The Myriad year clock (万年自鳴鐘, Mannen Jimeishou) is a universal clock designed by the Japanese inventor Hisashige Tanaka in 1851. It belongs to the category of Japanese clocks called Wadokei. This clock is designated as an Important Cultural Property and a Mechanical Engineering Heritage by the Japanese government.

The clock is driven by a spring. Once it is fully wound, it can work for one year without another winding. It can show the time in 7 ways (such as usual time, the day of the week, month, moon phase, Japanese time, Solar term). Since the time system in Japan at that time was temporal hour, a day was 12 hours, and a day was divided into day and night, and each divided into 6 equal parts was regarded as 1 hour. Because the length of the day and night changes according to the season, the time dial was automatically movable, and it was linked with the other six clocks, making it an extremely complicated mechanism. It also rings chimes every hour. It consists of more than 1,000 parts to realize these complex functions, and it is said that Tanaka made all the parts by himself with simple tools such as files and saws. It took more than three years for him to finish the assembly.

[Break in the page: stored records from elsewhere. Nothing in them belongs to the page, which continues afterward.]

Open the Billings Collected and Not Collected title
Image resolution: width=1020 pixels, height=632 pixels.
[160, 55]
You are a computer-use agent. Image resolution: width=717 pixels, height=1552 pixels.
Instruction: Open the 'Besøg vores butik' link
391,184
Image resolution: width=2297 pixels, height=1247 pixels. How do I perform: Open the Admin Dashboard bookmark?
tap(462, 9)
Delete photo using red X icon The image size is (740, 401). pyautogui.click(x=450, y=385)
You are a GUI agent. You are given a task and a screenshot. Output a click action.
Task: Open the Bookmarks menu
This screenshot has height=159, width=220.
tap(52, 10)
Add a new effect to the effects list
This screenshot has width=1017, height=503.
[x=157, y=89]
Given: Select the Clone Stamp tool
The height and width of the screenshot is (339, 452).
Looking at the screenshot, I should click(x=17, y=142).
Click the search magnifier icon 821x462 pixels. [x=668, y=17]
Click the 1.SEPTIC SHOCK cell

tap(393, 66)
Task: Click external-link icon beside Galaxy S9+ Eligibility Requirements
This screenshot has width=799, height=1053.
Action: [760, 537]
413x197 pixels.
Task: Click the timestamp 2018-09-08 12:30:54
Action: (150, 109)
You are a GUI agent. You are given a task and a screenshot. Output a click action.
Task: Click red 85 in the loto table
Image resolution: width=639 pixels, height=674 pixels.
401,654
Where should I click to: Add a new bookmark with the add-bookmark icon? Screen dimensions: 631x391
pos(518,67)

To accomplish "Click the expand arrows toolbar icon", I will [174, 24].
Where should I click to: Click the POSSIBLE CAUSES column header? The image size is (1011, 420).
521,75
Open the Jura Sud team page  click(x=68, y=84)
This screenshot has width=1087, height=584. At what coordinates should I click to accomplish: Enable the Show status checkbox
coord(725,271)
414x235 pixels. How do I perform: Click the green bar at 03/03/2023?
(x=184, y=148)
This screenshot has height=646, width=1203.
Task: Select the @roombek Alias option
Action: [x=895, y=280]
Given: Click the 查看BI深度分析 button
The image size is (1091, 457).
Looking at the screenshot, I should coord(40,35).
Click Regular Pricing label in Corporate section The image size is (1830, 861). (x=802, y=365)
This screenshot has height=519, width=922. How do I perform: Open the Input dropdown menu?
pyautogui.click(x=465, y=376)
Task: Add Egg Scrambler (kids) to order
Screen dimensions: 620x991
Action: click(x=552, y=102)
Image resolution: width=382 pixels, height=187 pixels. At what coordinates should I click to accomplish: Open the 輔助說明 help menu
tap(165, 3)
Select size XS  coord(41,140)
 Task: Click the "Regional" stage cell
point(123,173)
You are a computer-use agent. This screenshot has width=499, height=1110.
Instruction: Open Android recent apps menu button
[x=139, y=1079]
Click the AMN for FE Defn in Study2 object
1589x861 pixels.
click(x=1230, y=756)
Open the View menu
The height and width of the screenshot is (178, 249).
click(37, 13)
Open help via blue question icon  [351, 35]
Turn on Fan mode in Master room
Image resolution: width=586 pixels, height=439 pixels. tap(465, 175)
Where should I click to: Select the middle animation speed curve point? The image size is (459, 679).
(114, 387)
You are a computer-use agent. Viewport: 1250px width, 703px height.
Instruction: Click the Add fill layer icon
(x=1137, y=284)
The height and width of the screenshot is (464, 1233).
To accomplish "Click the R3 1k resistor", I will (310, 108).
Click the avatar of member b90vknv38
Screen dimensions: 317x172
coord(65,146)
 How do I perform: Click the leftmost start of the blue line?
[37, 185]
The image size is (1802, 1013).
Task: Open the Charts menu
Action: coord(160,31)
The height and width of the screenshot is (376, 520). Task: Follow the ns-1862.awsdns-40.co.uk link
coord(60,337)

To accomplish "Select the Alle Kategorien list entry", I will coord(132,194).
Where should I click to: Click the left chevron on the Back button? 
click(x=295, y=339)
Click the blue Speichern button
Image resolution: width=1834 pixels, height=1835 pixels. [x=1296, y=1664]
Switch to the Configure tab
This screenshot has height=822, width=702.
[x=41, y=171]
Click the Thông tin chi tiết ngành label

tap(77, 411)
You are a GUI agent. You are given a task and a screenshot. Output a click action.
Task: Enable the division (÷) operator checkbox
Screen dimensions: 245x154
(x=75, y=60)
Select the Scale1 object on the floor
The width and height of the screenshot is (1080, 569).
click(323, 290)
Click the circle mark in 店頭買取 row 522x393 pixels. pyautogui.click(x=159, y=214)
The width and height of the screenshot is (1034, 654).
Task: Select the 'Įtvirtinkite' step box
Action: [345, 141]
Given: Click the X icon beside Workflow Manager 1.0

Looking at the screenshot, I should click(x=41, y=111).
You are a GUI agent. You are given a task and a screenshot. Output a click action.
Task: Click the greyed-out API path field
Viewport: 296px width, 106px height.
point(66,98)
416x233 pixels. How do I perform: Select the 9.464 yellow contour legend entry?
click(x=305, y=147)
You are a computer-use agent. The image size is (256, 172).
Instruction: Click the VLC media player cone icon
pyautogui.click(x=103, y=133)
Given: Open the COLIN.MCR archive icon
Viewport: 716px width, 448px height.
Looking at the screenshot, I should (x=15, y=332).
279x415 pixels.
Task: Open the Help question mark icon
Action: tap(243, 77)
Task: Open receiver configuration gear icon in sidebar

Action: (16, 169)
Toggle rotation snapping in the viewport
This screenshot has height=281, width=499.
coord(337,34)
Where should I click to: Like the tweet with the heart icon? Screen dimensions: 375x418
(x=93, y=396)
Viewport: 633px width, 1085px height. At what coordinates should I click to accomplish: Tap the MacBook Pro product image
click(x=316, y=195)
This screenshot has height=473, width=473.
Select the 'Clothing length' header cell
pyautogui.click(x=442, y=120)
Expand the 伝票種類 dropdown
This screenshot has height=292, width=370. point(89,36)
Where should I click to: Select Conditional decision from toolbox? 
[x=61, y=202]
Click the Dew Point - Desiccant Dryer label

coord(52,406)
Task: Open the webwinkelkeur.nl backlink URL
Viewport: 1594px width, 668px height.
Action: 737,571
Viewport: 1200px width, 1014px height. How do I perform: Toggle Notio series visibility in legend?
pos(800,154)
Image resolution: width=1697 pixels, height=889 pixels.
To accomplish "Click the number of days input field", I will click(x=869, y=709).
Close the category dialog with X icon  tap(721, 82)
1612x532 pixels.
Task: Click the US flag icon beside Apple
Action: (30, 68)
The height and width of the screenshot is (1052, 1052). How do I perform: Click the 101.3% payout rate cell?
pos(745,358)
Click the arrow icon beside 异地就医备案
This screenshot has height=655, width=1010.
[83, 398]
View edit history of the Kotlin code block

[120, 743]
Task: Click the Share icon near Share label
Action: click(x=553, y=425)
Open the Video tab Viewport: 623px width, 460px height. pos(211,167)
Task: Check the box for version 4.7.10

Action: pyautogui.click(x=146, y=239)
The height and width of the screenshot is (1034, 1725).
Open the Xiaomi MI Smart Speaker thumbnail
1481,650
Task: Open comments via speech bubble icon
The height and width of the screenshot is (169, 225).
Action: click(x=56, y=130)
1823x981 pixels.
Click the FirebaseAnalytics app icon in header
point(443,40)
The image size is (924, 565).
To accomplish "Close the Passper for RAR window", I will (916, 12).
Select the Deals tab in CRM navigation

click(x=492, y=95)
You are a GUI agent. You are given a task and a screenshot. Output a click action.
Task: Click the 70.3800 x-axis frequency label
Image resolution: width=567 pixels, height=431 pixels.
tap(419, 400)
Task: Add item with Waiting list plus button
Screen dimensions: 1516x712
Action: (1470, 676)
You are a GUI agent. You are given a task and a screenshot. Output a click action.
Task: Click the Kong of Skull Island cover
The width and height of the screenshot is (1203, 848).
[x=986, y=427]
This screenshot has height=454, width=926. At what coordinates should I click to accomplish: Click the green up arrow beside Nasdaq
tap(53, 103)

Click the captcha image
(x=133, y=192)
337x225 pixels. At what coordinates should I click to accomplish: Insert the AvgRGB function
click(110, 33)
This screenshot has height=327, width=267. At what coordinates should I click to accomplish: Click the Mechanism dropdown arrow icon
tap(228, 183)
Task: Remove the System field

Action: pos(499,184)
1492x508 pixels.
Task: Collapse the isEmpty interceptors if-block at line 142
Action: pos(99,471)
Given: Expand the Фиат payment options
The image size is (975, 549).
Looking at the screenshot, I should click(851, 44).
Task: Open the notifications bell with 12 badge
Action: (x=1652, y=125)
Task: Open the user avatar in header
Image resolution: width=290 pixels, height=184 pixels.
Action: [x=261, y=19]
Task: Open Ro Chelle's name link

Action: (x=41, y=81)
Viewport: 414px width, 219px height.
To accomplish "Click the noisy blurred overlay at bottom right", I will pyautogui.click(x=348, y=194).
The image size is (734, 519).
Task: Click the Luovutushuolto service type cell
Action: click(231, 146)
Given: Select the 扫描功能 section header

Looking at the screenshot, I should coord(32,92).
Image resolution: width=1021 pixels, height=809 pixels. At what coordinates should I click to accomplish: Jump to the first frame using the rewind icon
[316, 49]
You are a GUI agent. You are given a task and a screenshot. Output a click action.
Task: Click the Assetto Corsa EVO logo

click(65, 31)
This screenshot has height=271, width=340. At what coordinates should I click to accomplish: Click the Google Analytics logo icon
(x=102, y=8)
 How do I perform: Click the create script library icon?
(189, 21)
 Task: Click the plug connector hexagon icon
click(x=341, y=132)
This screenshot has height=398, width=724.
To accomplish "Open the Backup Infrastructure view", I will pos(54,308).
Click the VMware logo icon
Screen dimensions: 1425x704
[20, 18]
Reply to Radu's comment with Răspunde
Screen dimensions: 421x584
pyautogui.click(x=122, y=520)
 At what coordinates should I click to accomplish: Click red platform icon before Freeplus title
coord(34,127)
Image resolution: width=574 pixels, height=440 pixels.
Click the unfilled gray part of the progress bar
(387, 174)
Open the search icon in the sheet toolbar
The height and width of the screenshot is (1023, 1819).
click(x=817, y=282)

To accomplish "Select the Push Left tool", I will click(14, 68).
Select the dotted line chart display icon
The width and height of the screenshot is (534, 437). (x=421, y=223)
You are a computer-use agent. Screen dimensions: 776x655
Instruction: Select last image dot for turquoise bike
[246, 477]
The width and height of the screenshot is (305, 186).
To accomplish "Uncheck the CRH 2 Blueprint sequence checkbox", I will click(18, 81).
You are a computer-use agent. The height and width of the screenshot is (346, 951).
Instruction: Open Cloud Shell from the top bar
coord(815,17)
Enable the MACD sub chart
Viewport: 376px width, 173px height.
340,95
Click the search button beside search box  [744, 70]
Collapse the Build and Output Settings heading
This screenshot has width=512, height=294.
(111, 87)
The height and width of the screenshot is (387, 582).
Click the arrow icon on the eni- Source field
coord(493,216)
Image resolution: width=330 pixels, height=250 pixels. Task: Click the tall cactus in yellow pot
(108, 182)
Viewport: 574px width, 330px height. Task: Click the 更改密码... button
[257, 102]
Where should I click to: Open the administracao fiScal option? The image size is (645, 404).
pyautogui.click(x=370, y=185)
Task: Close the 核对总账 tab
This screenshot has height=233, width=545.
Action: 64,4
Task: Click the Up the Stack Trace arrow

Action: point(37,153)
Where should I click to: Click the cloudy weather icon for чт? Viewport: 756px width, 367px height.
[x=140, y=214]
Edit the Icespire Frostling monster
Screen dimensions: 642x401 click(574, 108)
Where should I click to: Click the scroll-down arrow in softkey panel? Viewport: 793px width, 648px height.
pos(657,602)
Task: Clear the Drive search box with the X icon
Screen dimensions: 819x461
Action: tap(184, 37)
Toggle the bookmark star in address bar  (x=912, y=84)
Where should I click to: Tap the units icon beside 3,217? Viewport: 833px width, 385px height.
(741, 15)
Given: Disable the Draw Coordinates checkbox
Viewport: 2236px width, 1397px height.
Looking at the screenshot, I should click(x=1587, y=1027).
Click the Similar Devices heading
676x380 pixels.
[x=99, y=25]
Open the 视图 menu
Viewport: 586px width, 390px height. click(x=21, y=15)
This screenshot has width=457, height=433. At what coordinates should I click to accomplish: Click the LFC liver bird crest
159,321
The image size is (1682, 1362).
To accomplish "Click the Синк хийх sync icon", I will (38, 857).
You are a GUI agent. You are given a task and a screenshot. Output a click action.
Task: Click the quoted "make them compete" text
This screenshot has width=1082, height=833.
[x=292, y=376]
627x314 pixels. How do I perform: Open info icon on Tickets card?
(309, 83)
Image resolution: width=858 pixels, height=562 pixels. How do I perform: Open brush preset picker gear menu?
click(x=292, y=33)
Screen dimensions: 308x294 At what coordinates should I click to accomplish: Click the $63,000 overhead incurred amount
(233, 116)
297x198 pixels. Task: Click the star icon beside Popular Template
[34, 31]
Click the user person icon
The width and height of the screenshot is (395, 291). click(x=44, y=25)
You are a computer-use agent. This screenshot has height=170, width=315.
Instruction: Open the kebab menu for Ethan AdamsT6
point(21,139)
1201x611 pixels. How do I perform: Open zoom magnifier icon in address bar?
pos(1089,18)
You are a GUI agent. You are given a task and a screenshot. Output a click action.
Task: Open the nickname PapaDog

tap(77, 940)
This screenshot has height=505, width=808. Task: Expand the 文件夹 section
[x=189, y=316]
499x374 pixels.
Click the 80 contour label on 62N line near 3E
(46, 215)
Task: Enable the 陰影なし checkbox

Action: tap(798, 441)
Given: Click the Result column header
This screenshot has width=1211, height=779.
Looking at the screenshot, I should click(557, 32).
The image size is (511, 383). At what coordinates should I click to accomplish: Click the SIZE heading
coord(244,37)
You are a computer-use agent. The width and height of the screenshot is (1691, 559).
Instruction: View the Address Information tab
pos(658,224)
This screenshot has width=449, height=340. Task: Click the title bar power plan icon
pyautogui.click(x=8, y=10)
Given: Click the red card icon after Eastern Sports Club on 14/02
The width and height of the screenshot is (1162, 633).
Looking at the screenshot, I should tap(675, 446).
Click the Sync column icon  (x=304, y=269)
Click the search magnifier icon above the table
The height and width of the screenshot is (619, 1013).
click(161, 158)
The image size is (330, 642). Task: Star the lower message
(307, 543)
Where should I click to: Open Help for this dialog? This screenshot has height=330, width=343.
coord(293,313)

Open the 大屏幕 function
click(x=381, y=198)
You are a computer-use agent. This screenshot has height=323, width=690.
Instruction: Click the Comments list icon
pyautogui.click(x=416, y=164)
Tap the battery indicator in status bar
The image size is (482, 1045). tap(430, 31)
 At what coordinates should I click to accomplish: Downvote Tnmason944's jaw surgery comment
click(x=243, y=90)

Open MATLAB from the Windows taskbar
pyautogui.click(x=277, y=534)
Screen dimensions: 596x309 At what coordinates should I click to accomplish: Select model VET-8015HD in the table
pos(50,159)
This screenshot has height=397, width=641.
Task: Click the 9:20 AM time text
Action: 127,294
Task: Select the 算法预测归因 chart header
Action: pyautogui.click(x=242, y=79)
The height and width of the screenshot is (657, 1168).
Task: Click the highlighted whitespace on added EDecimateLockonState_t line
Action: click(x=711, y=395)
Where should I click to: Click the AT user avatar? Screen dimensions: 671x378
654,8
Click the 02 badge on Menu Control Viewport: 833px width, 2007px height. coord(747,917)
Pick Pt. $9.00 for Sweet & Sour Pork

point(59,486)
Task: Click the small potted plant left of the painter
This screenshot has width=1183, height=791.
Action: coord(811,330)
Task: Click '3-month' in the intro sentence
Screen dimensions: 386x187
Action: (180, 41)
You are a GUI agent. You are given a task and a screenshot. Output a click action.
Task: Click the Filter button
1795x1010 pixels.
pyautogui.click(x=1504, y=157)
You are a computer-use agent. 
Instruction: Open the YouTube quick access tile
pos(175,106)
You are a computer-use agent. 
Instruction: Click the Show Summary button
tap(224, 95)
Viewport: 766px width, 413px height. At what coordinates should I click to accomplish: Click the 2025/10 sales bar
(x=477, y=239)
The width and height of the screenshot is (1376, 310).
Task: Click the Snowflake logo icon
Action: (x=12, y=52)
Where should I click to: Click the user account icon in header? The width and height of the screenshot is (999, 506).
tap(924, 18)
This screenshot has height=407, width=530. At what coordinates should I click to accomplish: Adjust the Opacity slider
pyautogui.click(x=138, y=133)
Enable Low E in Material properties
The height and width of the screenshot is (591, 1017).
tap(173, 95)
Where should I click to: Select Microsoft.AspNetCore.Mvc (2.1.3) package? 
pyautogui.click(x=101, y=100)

In 2004 the Japanese government funded a project aimed at making a copy of this clock. More than 100 engineers joined the project and it took more than 6 months with the latest industrial technologies. However, even then it was not possible to make exact copies of some parts, such as the brass metal plate used as its spring, before the presentation at Expo 2005. The original clock is displayed at the National Museum of Nature and Science, while a copy is at Toshiba Corporation.

The clock was listed in the Japanese Mechanical Engineering Heritage as item No. 22 in 2007.